● **WHAT THE TASK REQUIRES**:
Format the lines below, starting at the line containing "The image size" and ending at the line containing "center [958, 47].", as a JSON list of strings with one string per line and blank lines omitted. Leave the pictures out of the list.

● **DATA FOR PROCESSING**:
■ ■ ■ ■
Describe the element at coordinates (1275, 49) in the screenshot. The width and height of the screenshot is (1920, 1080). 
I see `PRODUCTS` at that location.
■ ■ ■ ■
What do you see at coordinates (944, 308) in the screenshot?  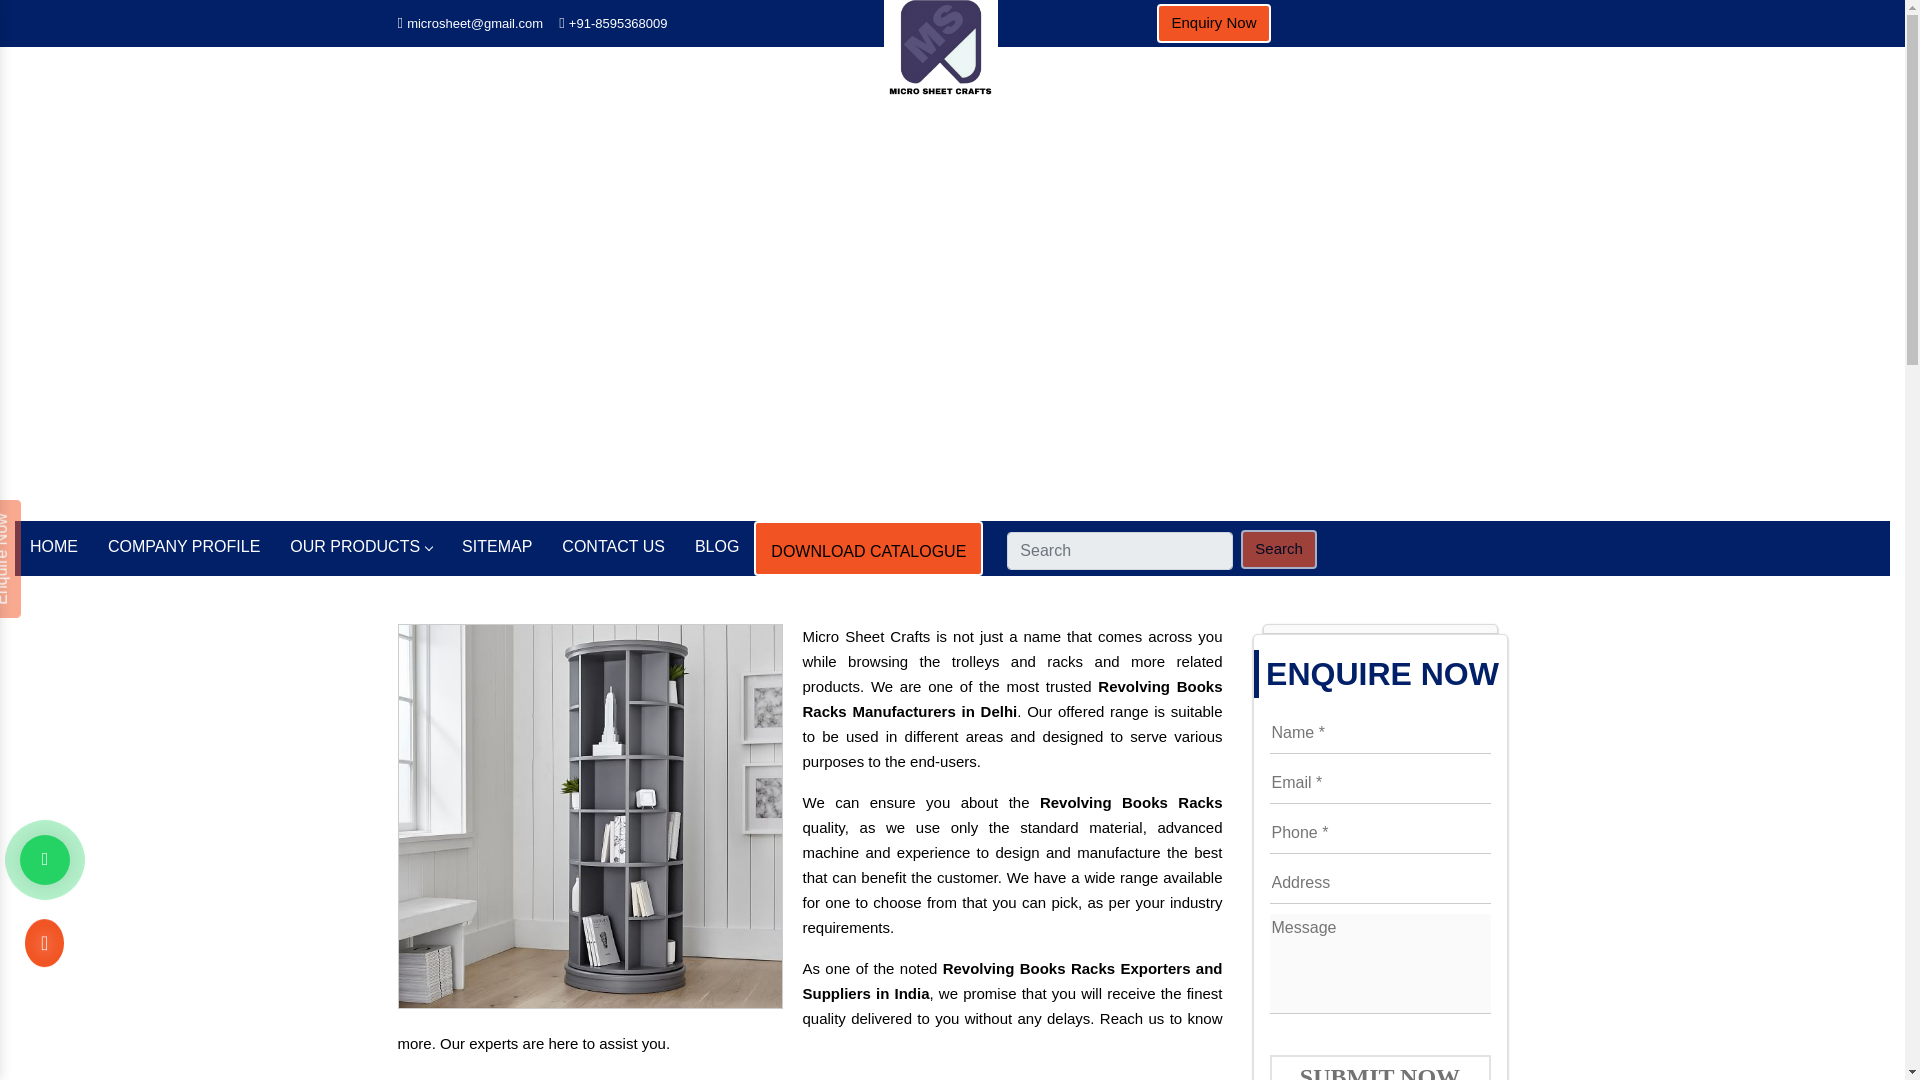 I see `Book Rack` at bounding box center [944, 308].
■ ■ ■ ■
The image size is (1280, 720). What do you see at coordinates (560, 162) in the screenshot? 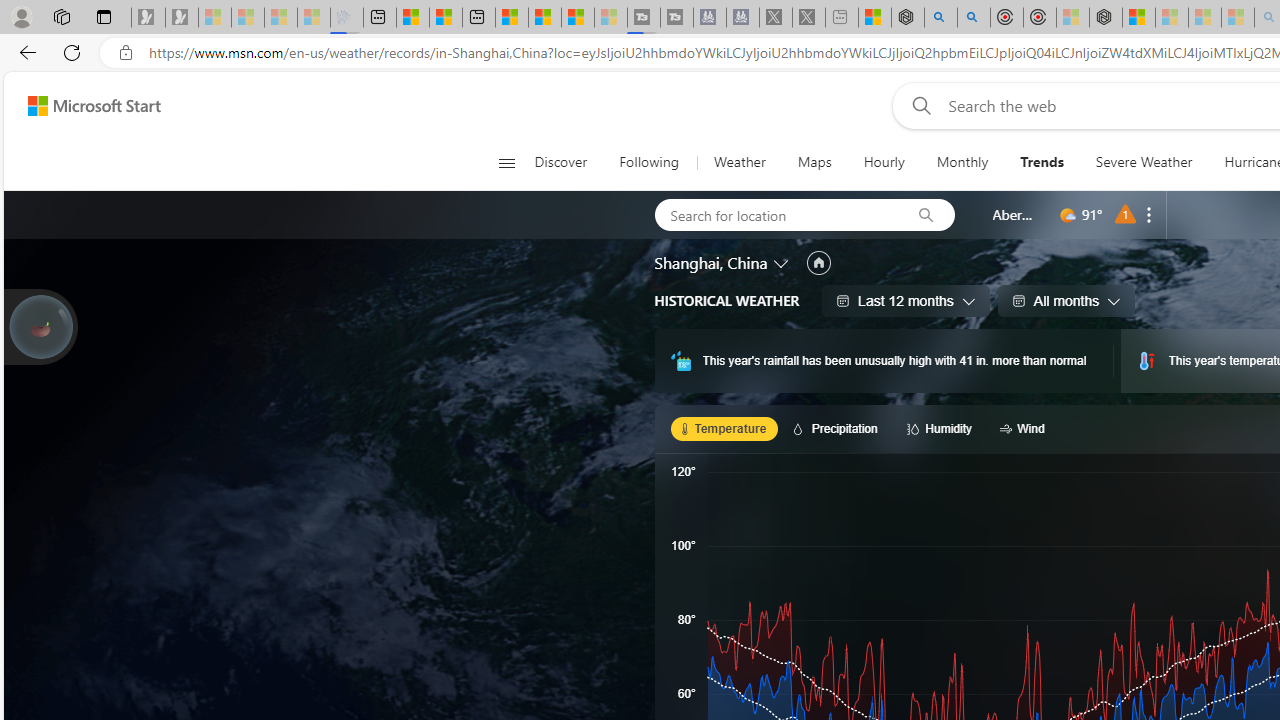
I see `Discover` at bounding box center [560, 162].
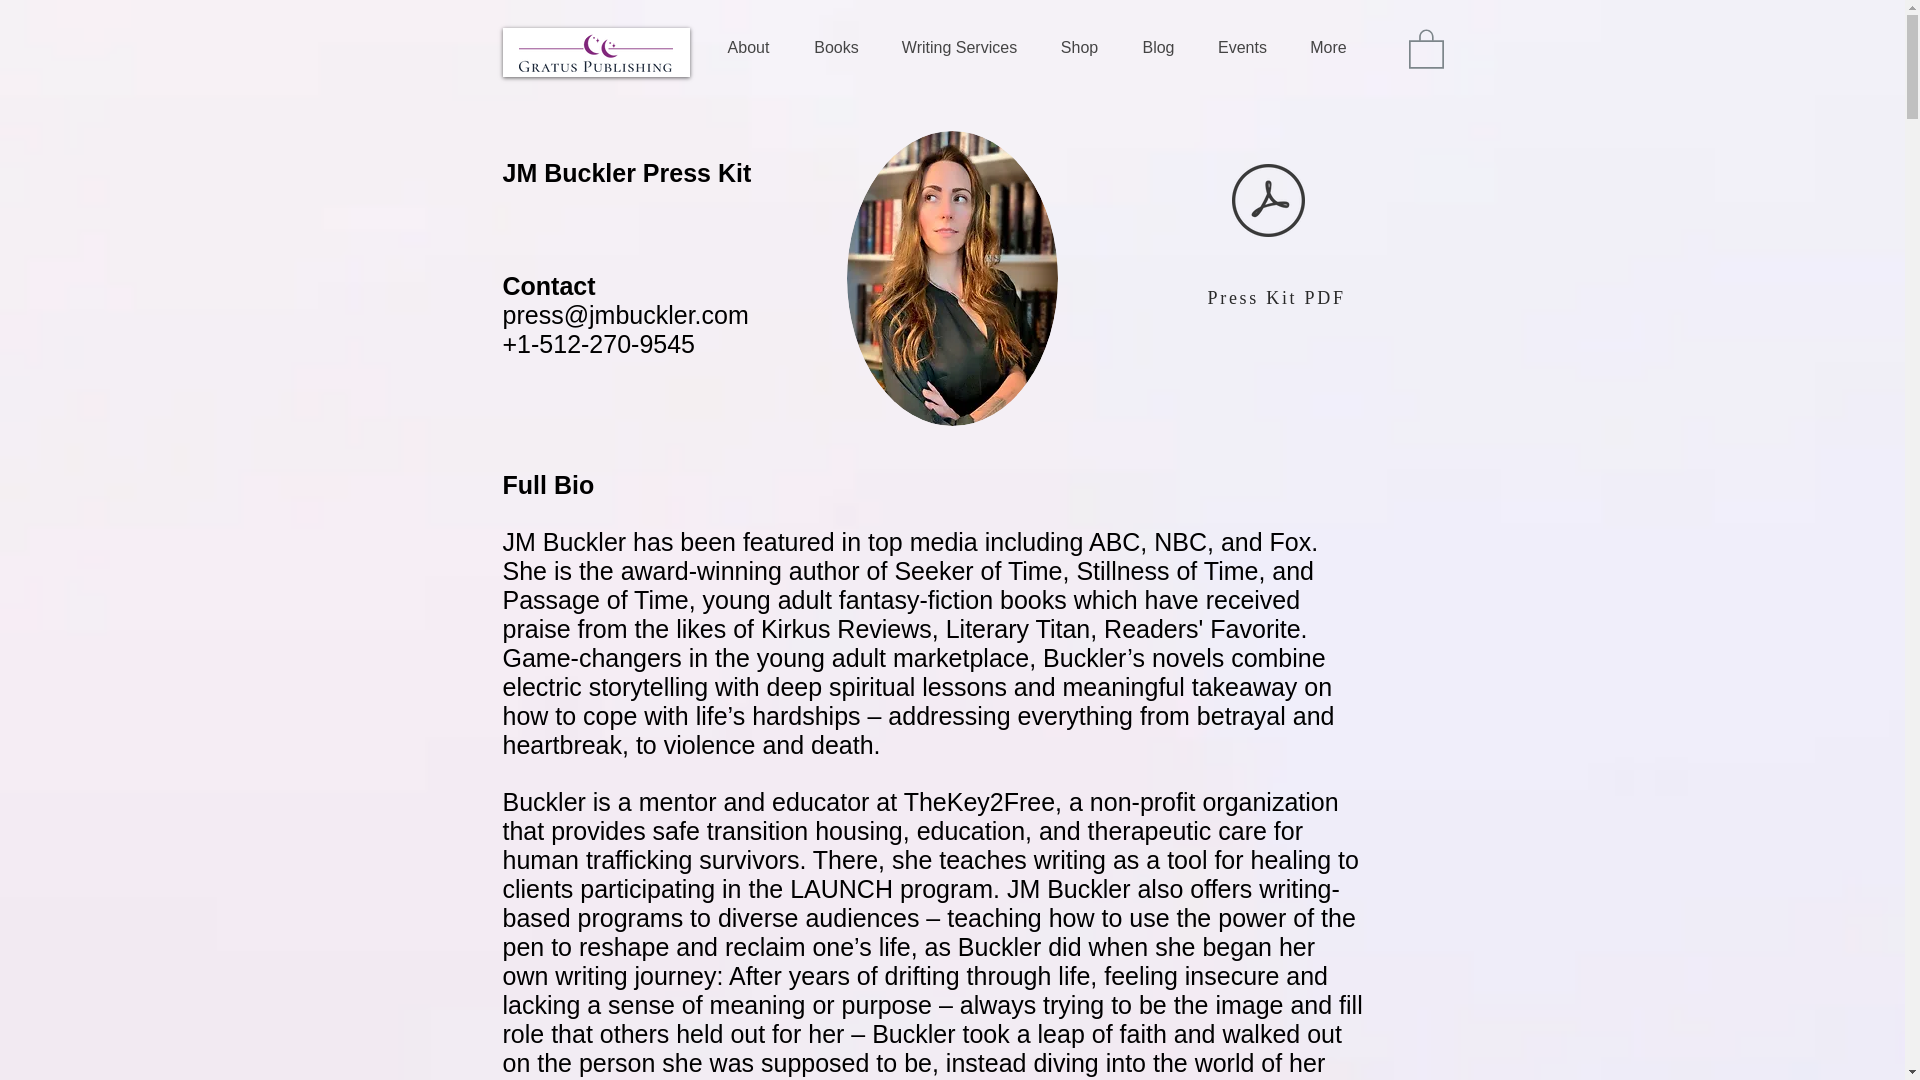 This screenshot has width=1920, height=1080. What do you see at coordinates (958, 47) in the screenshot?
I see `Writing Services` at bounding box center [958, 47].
■ ■ ■ ■
● **EXPECTED ANSWER**:
[
  "The image size is (1280, 720). What do you see at coordinates (560, 162) in the screenshot? ",
  "I see `Discover` at bounding box center [560, 162].",
  " This screenshot has width=1920, height=1080. What do you see at coordinates (958, 47) in the screenshot?",
  "I see `Writing Services` at bounding box center [958, 47]."
]